We could restrict the number of optionally named parameters to at most one in any given function type or member signature. This would eliminate the reliance on the textual order in the declarations of named parameters. However, that seems to be overly pure, because we already rely on the textual order for normal positional parameters (required as well as optional), and the ability to be passed by position makes it unsurprising that the ordering of optionally named parameters is significant.

We could require that the optionally named parameters are declared first in the {...} where all named parameters are declared. We leave this as a matter of style, because the semantics is well-defined even when this rule is violated. But a lint might be used to maintain that style, if desired; after all, the optionally named parameters will then be as close as possible to the position where they can be passed positionally, almost as if each of them can jump to the left over the {, and get appended to the list of positional parameters.

Optionally named parameters interact with the required modifier that a named parameter can have. However, we do not see the need to make this combination an error: If any given optionally named parameter is required then it must be provided in every invocation, but it may be provided positionally as well as by name. The former may be convenient in case all the earlier optionally named parameters are already being passed positionally, and the latter will allow the required parameter to be passed even in the case where it is not possible to pass it positionally (because some earlier ones are not being passed, or we do not wish to pass them positionally at this call site).
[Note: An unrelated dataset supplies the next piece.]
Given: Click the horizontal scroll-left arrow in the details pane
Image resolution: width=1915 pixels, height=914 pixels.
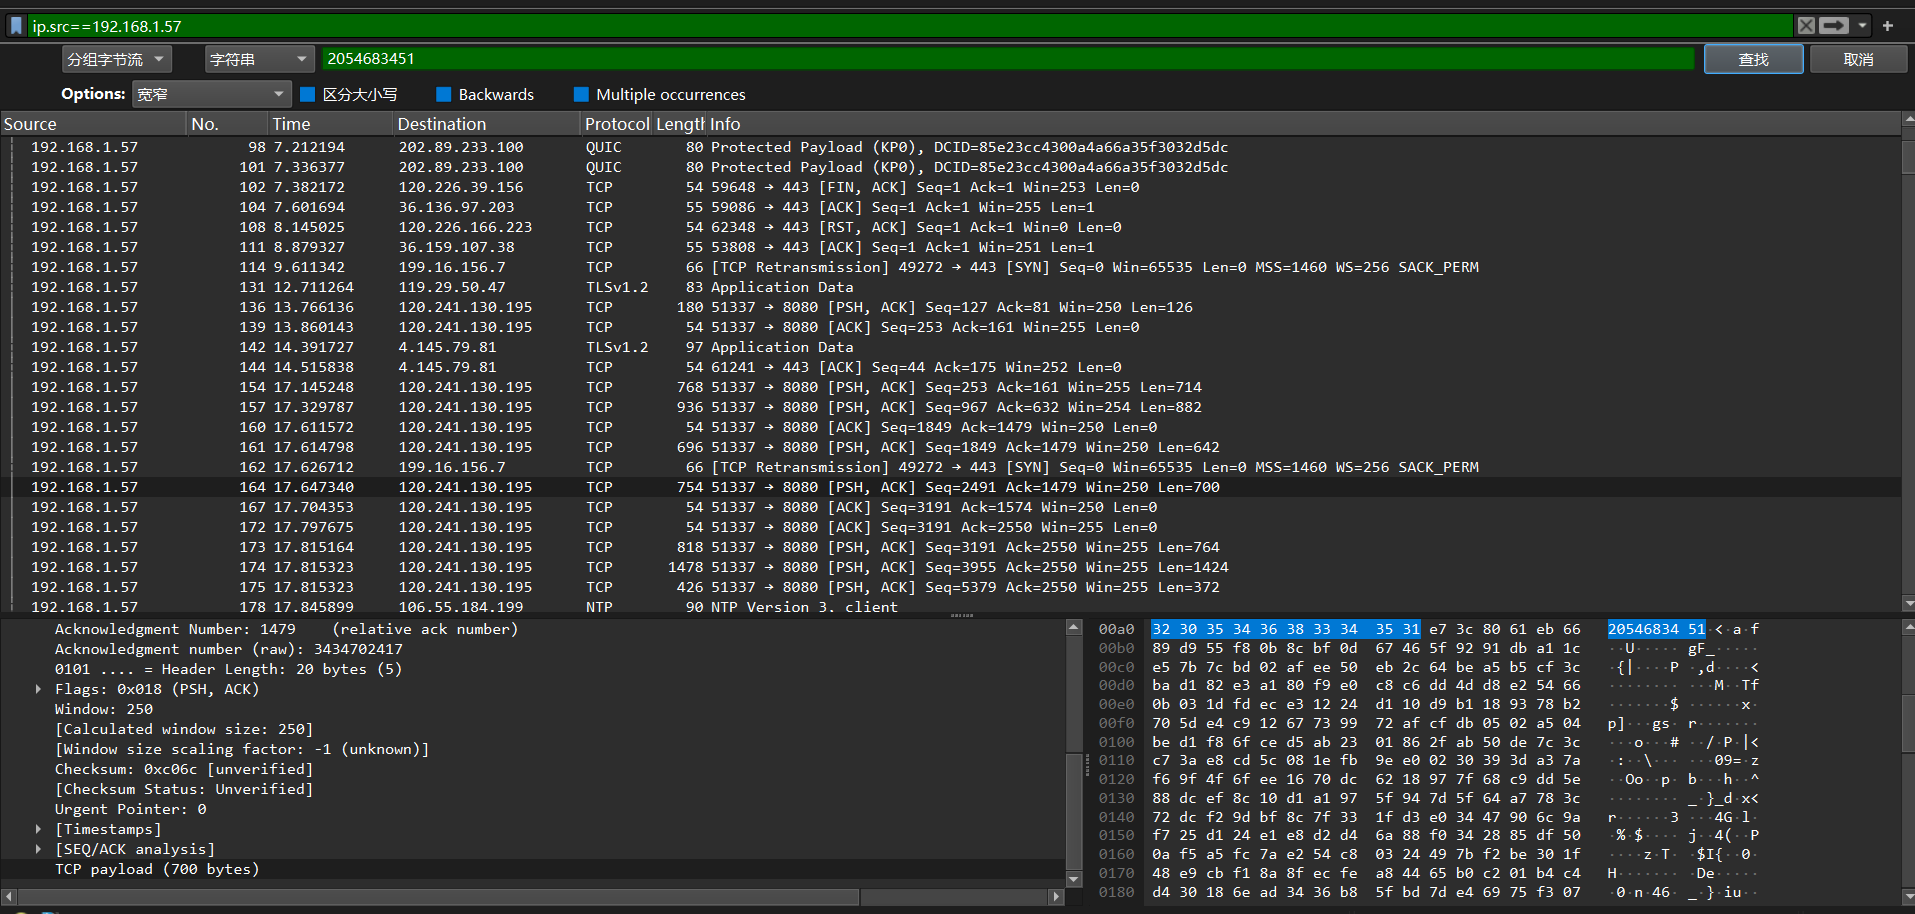Looking at the screenshot, I should tap(9, 897).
This mechanism would interact with another language mechanism which has been under consideration for a long time: Supporting formal parameter lists containing both optional positional parameters and named parameters.
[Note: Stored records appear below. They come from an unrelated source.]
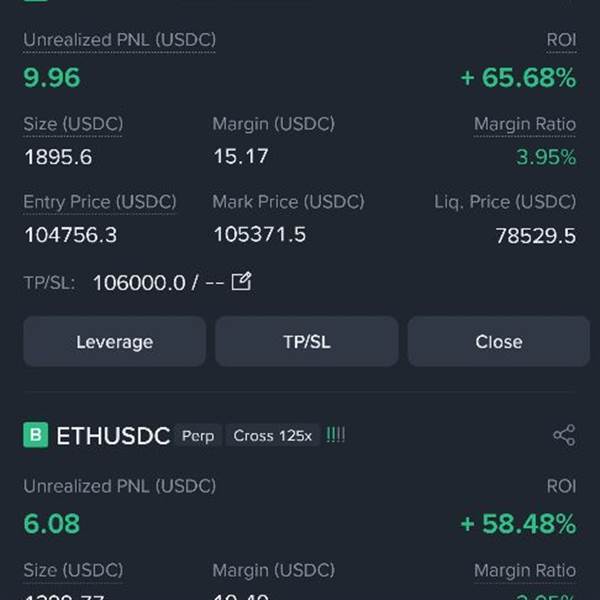Open the Leverage settings for the position
Image resolution: width=600 pixels, height=600 pixels.
coord(114,342)
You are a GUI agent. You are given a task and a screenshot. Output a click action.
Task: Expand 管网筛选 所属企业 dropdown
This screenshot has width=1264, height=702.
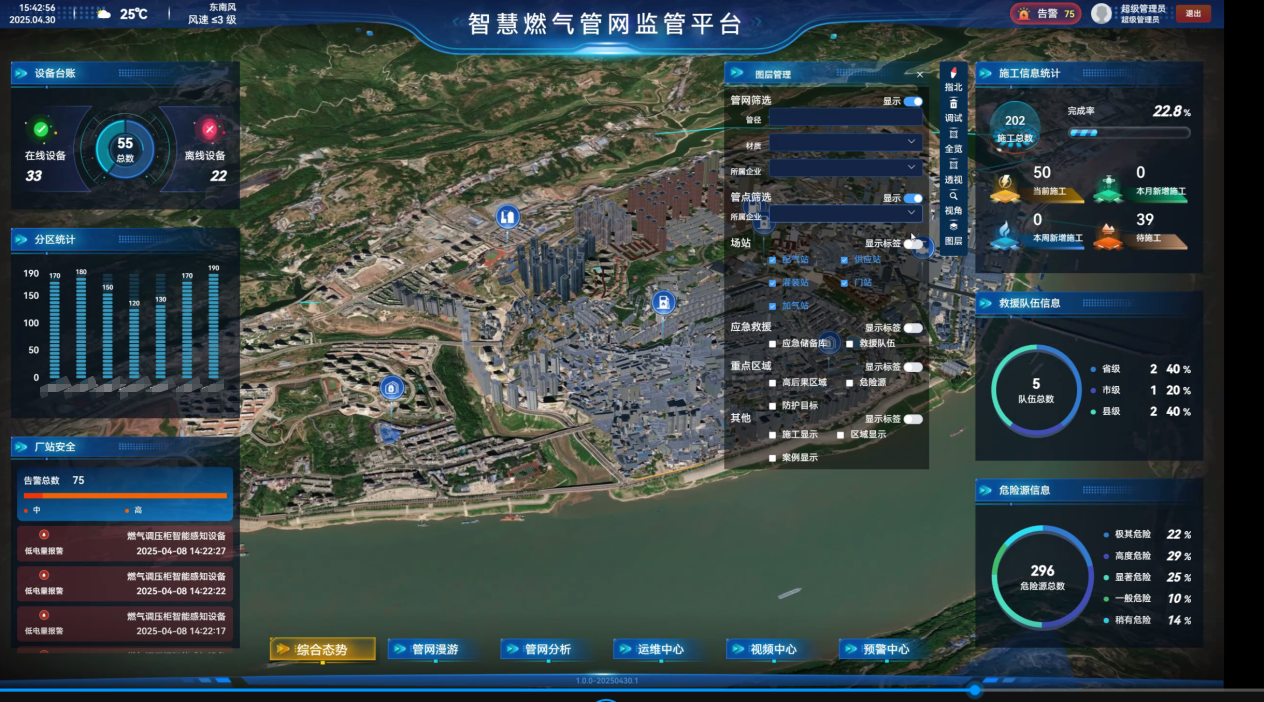coord(846,168)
If we introduce that feature then we would need a disambiguation mechanism: If an invocation of a function accepting k required positional parameters passes k + n1 positional actual arguments, then some of them could be intended to be optional positional, and others could be intended to be optionally named. Given that the optionally named ones can always be passed with a name, we'd recommend that each such positional argument is considered optional positional until the list of optional positional parameters has been exhausted, and the remaining positional parameters are bound to optionally named parameters in the given order. This is presumably not very convenient or elegant, but it is well-defined. Moreover, it could be considered bad style to mix the two kinds of parameters.